__TASK REQUIREMENTS__.
Only the lines from the start of the material through the line containing "Given: Reload the page with the refresh icon" are to be extracted, exactly as they appear.

____ MATERIAL FOR THIS EXERCISE

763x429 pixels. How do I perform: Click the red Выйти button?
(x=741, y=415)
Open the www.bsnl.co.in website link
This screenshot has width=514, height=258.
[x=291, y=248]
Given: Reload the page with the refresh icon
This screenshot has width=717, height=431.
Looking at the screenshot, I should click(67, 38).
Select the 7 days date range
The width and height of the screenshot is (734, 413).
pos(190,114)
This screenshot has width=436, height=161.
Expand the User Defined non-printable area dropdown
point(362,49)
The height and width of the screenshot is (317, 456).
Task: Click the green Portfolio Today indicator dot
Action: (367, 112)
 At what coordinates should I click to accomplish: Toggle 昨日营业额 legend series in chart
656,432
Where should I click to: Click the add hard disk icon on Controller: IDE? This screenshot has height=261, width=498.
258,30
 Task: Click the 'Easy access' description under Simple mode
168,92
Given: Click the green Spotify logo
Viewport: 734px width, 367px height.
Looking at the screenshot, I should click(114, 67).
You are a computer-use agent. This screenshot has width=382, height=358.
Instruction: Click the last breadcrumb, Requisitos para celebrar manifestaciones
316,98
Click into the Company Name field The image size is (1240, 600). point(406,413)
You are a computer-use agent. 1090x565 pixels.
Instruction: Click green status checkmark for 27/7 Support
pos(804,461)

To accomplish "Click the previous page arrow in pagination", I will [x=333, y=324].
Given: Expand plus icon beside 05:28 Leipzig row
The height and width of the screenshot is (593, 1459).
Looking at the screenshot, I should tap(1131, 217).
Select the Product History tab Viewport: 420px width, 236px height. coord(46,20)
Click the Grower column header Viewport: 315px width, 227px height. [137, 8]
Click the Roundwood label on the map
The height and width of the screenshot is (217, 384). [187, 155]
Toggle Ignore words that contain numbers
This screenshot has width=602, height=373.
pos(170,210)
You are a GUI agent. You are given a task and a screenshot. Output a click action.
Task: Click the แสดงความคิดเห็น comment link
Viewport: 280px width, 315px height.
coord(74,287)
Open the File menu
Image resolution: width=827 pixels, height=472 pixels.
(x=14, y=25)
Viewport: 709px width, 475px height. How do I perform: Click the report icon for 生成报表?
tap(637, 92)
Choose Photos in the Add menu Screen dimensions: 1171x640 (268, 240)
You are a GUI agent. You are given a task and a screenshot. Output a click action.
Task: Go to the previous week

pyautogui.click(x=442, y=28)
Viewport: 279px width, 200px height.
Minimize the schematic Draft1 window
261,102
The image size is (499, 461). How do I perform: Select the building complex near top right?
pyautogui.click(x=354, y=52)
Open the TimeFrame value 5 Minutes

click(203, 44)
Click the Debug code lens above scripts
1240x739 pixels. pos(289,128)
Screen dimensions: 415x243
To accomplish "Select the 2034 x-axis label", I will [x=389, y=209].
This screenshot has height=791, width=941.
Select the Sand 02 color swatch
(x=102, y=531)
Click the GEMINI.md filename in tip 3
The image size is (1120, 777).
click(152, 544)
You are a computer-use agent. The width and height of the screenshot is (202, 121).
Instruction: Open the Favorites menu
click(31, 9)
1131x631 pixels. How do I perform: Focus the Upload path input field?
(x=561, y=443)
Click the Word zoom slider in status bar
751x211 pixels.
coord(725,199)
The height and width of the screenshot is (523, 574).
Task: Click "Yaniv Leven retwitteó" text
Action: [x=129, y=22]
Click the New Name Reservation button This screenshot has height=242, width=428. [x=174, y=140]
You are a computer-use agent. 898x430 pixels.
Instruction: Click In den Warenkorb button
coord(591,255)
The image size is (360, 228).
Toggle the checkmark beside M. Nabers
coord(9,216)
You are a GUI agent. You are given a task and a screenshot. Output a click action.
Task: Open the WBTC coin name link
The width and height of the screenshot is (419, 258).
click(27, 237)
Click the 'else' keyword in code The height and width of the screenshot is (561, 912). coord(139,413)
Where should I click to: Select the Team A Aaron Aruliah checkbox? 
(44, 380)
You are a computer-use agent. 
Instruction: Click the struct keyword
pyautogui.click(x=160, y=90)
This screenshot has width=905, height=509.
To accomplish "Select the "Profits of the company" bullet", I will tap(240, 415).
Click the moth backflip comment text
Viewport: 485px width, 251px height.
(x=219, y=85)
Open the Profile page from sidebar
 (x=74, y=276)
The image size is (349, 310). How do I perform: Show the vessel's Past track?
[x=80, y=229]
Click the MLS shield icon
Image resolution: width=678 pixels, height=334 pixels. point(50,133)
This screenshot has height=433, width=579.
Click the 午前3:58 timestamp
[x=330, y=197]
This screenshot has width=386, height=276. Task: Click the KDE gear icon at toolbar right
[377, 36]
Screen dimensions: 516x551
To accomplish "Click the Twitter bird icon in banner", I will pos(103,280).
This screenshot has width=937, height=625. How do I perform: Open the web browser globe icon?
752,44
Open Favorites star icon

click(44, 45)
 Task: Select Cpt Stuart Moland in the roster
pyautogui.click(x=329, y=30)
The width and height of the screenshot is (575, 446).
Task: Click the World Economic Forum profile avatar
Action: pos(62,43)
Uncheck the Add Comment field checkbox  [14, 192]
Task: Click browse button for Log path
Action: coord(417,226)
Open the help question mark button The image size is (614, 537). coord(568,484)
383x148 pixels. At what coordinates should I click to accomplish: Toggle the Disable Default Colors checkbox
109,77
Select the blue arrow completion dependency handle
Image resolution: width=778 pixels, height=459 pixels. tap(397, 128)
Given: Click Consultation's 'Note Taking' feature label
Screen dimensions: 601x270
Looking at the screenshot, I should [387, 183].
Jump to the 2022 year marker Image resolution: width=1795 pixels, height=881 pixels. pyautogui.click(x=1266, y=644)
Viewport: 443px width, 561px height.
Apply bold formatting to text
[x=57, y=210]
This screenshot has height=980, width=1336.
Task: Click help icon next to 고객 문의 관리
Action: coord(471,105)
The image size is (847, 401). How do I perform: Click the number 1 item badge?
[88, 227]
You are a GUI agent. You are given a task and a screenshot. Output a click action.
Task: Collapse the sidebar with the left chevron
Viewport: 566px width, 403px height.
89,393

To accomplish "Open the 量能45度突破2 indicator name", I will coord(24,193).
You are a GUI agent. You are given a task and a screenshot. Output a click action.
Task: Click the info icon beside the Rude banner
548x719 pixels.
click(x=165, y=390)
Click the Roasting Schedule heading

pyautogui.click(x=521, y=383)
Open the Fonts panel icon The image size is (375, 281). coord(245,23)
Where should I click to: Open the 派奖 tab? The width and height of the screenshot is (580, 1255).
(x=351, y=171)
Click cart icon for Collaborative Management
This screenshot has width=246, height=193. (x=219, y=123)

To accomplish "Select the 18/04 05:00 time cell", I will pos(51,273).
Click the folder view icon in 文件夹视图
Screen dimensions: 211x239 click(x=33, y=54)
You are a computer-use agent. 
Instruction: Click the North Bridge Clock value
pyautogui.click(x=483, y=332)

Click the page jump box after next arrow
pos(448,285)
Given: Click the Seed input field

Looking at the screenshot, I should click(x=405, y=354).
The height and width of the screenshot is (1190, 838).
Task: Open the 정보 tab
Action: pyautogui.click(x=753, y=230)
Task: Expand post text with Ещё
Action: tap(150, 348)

________

__ANSWER FOR THIS EXERCISE__.
763x429 pixels. How do I perform: Click the red Выйти button?
(x=741, y=415)
Open the www.bsnl.co.in website link
This screenshot has width=514, height=258.
[x=291, y=248]
Given: Reload the page with the refresh icon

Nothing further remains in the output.